Text extract:
9 July 2017

Interview with Ross Greenwood, 2GB

Note

SUBJECTS: Superannuation; life insurance

ROSS GREENWOOD:

Many thanks for your time Kelly.

KELLY O’DWYER:

Great to be with you Ross and your listeners Ross.

ROSS GREENWOOD:

OK I’ve tried to set that up a bit to try and raise the issue about the constant changing of superannuation. I mean, when you were going into the last election, there was significant criticism of the Government for the changes that you were trying to bring through, which have largely gone through the Parliament now. But the fact is, every time government of any persuasion tries to change, there is going to be criticism because it affects somebody’s planning.

Instructions to follow: Please carry the superannuation interview above on from the point where it stops.

Information provided:
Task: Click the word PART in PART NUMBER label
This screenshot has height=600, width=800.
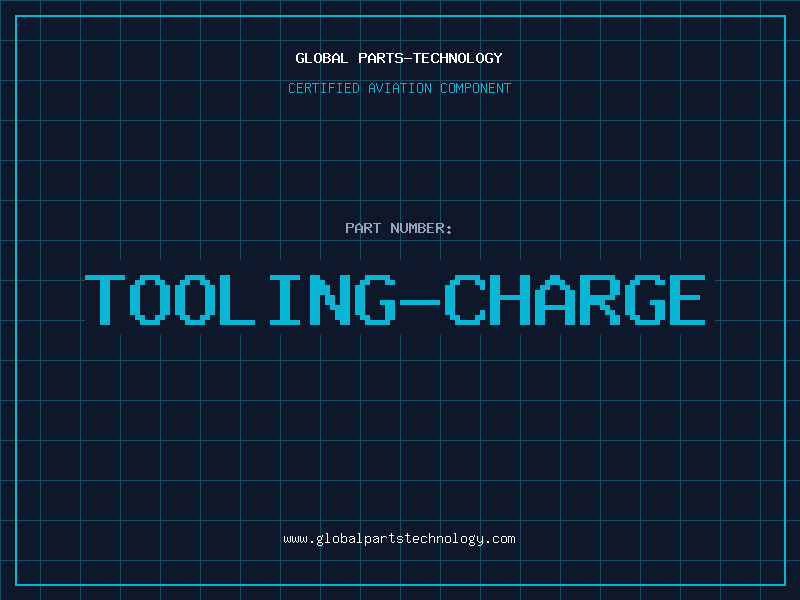Action: coord(363,228)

Output for this exercise:
KELLY O’DWYER:

Well look, the reason people are so interested in superannuation is for the very good reason that it is the second largest financial asset for most Australians after their home. And as you’ve quite rightly pointed out, it’s a $2 trillion industry and it’s one that is growing. And as you’ve also pointed out, Ross, in your introduction, the needs of people are actually changing over time. We talk about people working for longer but the way that they work is also changing and we need to be able to have a superannuation system that is able to respond to that, one that offers greater choice, transparency and also accountability from an industry point-of-view as well. And that’s why we are so focused on making sure that it delivers for individuals, for mums and dads who’ve got their money in superannuation and I certainly know that there have been occasions where, for many Australians, it hasn’t delivered. I received a letter after the last election where there was an individual who had done some part time work for the AEC. They managed to meet the conditions for release for the superannuation guarantee that was paid into a superannuation fund, but when they looked at the money that they were going to get out after having done that work, they found that in fact the fees and exit charges that were being applied to them were actually higher than the balance they had in the fund. That seems a bit ridiculous, which is one of the reasons that we’re actually looking at fees and charges amongst a whole range of other issues.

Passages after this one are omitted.